When storing the thread ID, in order to solve the problem of thread ID conflict, uuid is used as the thread ID.
In addition, thread blocking may also occur between [judging whether it is your own lock] and [releasing the lock], which will also cause a similar problem to the previous one. as shown in the picture
When I thought everything was going well, after judging that it was my own lock, just about to release it, thread 1 was blocked. In this way, the blocking time is too long, beyond the automatic release time of the lock expiration, thread 2 gets the lock and starts to execute the task. If at this time, thread 1 ends blocking, it will immediately release the lock indiscriminately, and thread 3 will take advantage of it and run in parallel with thread 2.
In order to make the operations of [judging whether it is your own lock] and [between releasing the lock] atomic, I first thought of redis transactions, but redis transactions are actually a kind of batch processing. If you put these two in one transaction, it may will cause the release to fail.
A better solution is: use Lua script (Lua is a lightweight and compact scripting language).
So, how to call redis in Lua language?

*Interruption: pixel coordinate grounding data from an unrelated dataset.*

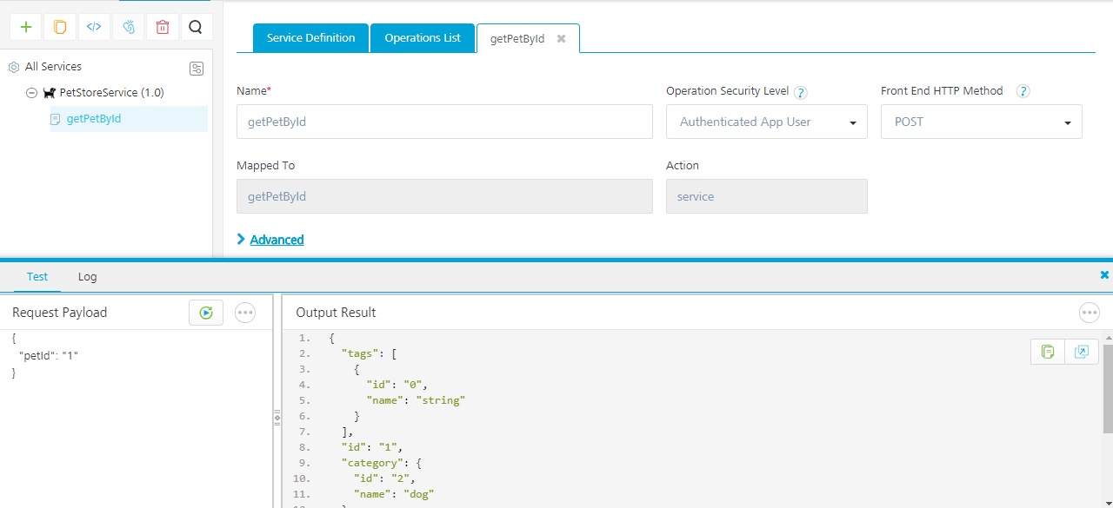Screen dimensions: 1113x508
Task: Close the getPetById tab
Action: coord(562,39)
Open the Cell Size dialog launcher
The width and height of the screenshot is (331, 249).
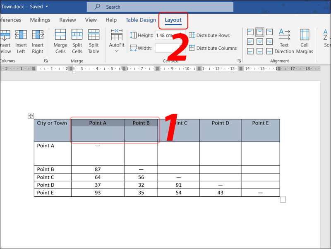click(239, 60)
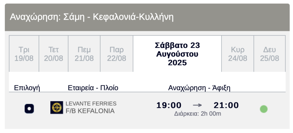Go to Δευ 25/08 date tab
Image resolution: width=293 pixels, height=133 pixels.
point(270,54)
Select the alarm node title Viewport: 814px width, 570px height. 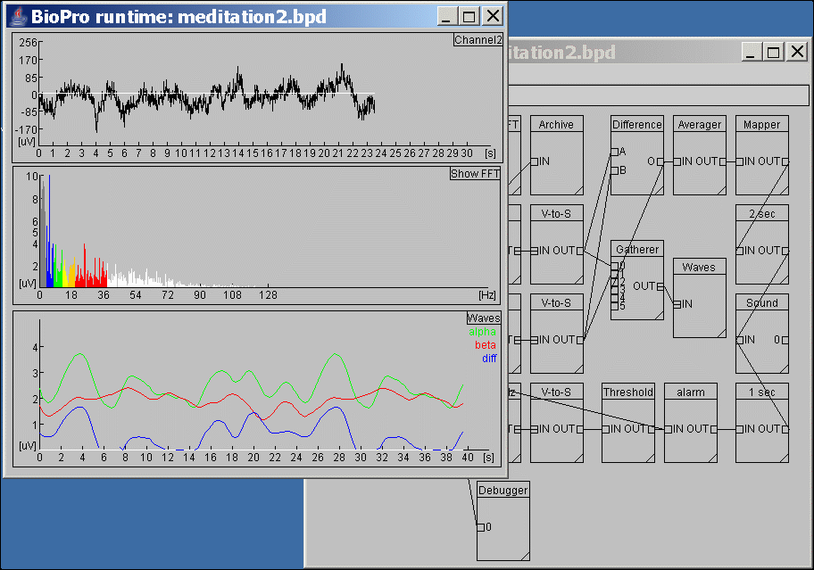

In fact, Lua has strong scalability and provides a redis-specific interface to call redis. like
-- Execute set name jack
redis.call('set','name','jack')
For more information, please check the rookie tutorial: Lua tutorial | rookie tutorial
The process of analyzing and releasing the lock is mainly: get the thread id in the current lock –> get the current thread id –> compare the same –> release the lock. write lua script
-- KEYS[1] here is the key of the lock, and ARGV[1] here is the current thread flag
-- Obtain the mark in the lock, and judge whether it is consistent with the current thread mark
if (redis. call('GET',KEYS[1]) == ARGV[1]) then
-- Consistent, delete the lock
return redis. call('DEL', KEYS[1])
end
-- If inconsistent, return directly
return 0
The Redis script uses the Lua interpreter to execute the script, and the common command to execute the script is EVAL.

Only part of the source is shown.